Emprestado a clubes como União de Leiria-POR, Ponte Preta e Bragantino, além de chances esporádicas com a camisa do Santos, o atacante Tiago Luís ainda tenta se firmar no futebol brasileiro. Ao contrário do que aconteceu em todos os clubes onde esteve anteriormente, no Mirassol ele é titular e esperança de gols para o compromisso desta quinta-feira, às 21 horas (de Brasília), justamente diante do clube que o revelou para o futebol brasileiro.
Promovido ao elenco profissional em 2008, ano em que o Peixe brigou contra o rebaixamento no Campeonato Brasileiro, Tiago Luís carrega desde então a marca de “Messi Brasileiro” por conta de uma publicação do jornal Marca que dava conta do interesse do Real Madrid em sua contratação. Badalado, o atacante, hoje com 23 anos, teve o vínculo com o Peixe encerrado no dia 28 de janeiro – mesmo tendo um contrato de gaveta, não houve interesse em mantê-lo no elenco para 2013.
“Essa história ficou no passado. Saí do Santos sem entrar na Justiça, amigavelmente, porque o contrato acabou e as partes seguiram seu caminho.
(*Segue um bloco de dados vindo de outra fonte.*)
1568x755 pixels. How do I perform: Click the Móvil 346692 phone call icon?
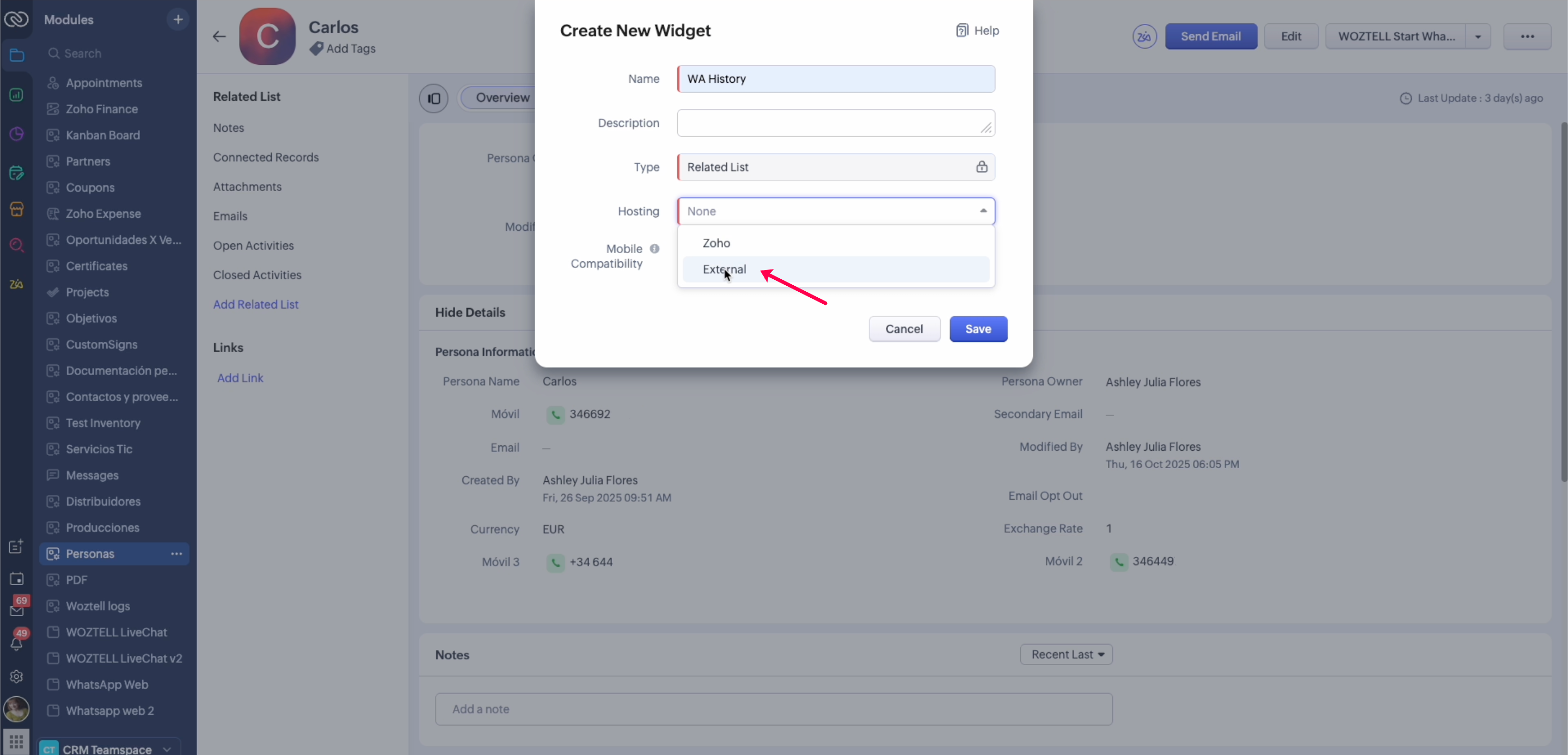pyautogui.click(x=555, y=414)
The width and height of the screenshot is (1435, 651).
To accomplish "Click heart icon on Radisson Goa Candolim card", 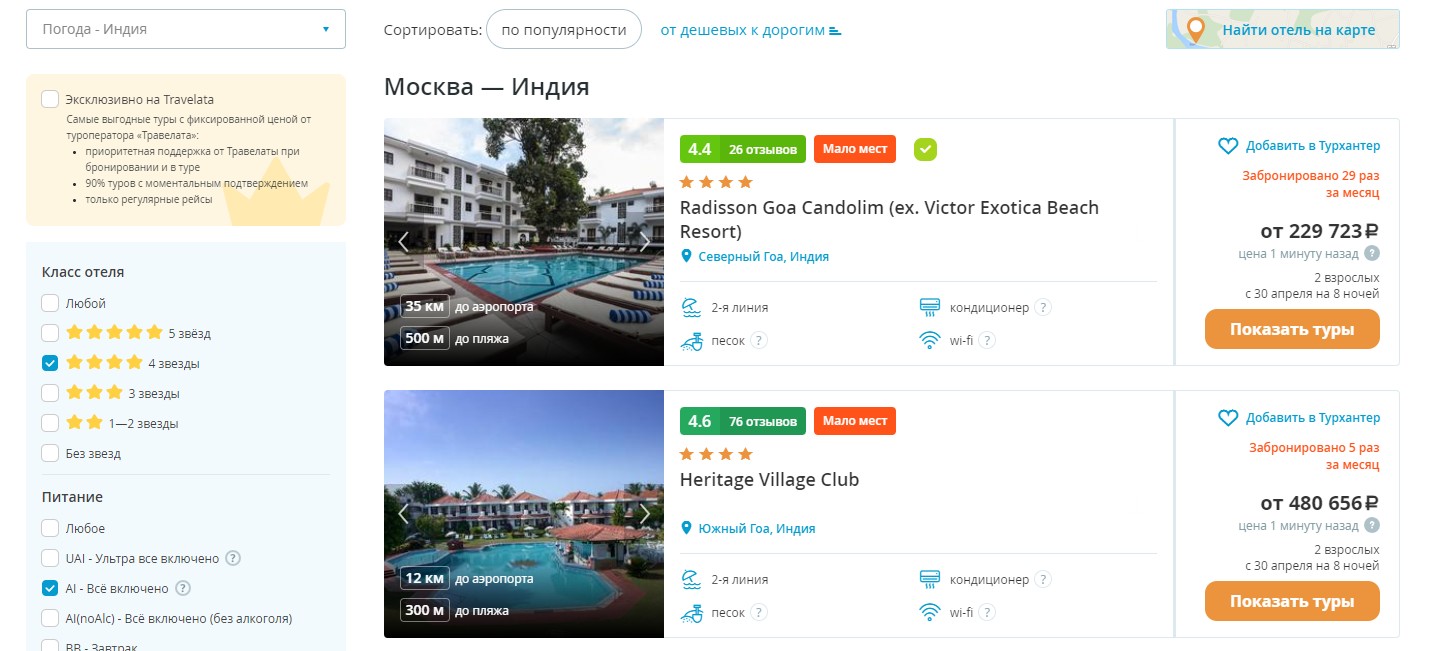I will 1228,146.
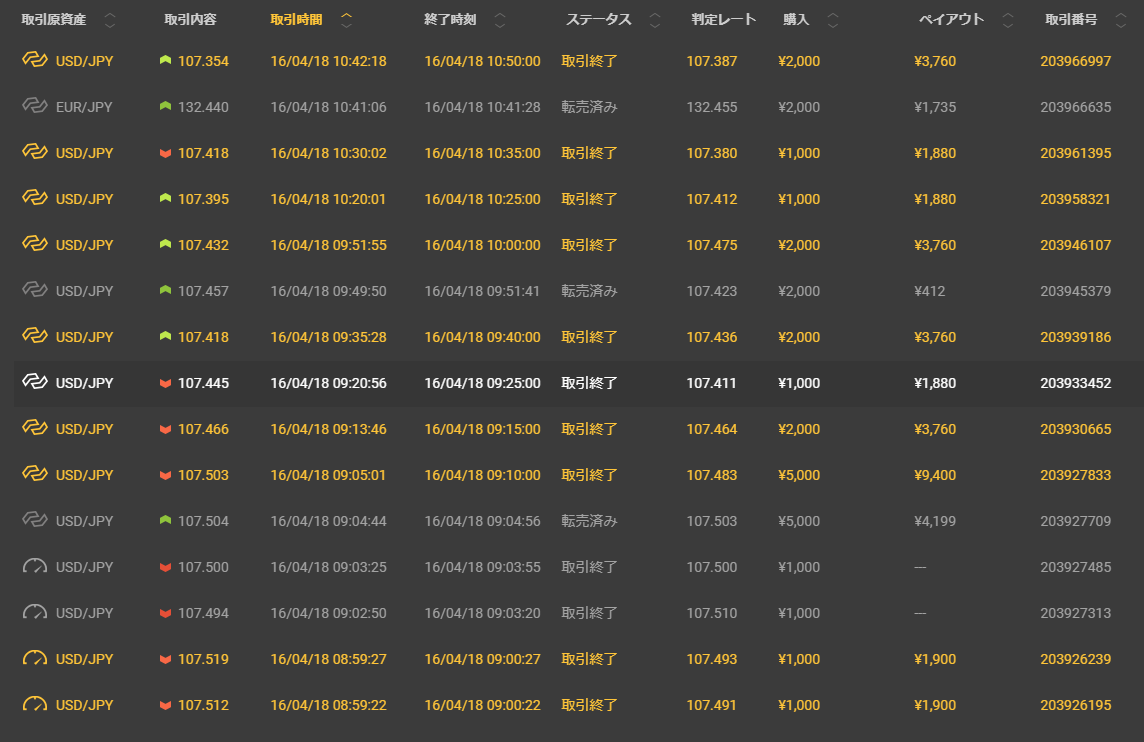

Não trago mágoa nenhuma e só estou pensando no bem do Mirassol”, explica o companheiro de ataque de Caion, à GazetaEsportiva.Net. Tiago Luís passou o segundo semestre de 2012 emprestado ao Bragantino, de onde saiu no dia 26 de novembro por conta do final da Série B. Antes de ser contratado pelo Mirassol, em 21 de janeiro, foi obrigado a treinar em casa para se manter em forma.
“Iria me apresentar no dia 5 (de janeiro), com o elenco normal, o que estava programado desde o dia 26 de novembro, quando acabou o empréstimo ao Bragantino. Treinei nas férias, passei tranquilo e no dia primeiro me ligaram comunicando que não precisava me apresentar, que se tivesse algum clube podia acertar. Fiquei em casa treinando, afastado. Aí o Mirassol me deu essa oportunidade e está sendo legal, me firmei no time. Cheguei na quarta rodada e não saí mais”, garante Tiago Luís, autor de um gol com a camisa do Leão da Alta Araraquarense no Paulistão de 2013.
Atualmente, o Mirassol luta contra o rebaixamento no Campeonato Paulista – com 12 pontos, a equipe está no 15º lugar, três pontos à frente do Atlético Sorocaba, que abre a degola. Mesmo com o panorama desfavorável, o homem de confiança do técnico Ivan Baitello mantém a confiança na salvação: “O time está bom, mas às vezes deixamos de fazer resultado até em casa. Faltam sete jogos para acabar o campeonato. Tivemos uma partida que foi divisor de águas das nossas pretensões (derrota para o São Bernardo, em casa, de virada). Olhando friamente, a tabela está difícil, mas vamos com tudo, porque temos um elenco bom e tenho certeza que vai acontecer coisa melhor”.
Apesar da satisfação com a oportunidade recebida no clube do interior paulista, Tiago Luís sabe que deverá vestir outra camisa no segundo semestre, já que o Mirassol dificilmente conseguirá um espaço entre os oito primeiros e a possibilidade de disputar a Série D do Brasileirão. Ao reviver sua passagem pelo Santos, o atacante só se arrepende de não ter conseguido aproveitar as chances: “Em 2008 tive oportunidades sim, fiz mais de 30 jogos, só que o momento era ruim, foi um ano difícil, de crise. Em 2009 não tive oportunidade, mas também fui emprestado, em 2010 o time estava formado com Robinho e Neymar. Em 2011 consegui jogar na Ponte e uma vaga na Série A. No Santos foi um pouco de falta de oportunidades também, mas quando tive o time estava em crise”.
Inspiração em Alemão para gol na Vila Belmiro – Confirmado entre os titulares para o confronto desta quinta-feira, diante do Santos, pela 13ª rodada do Campeonato Paulista, Tiago Luís se inspira em outra revelação das categorias de base do clube: Alemão, que deixou o clube em 2008 para atuar no futebol europeu. Na edição deste ano do Estadual, com a camisa da Ponte Preta, entrou em campo no segundo tempo e marcou duas vezes na vitória por 3 a 1 sobre o Santos.
“Se eu puder fazer gol em uma equipe como o Santos, é claro que pensando primeiro em jogar bem, ajudar a equipe da melhor maneira, vai ser ótimo. Se tiver gol é consequência do trabalho. Como não tenho mágoa nenhuma de lá, e foi recente, não tem porque não comemorar também”, garantiu, fugindo da passividade de Alemão.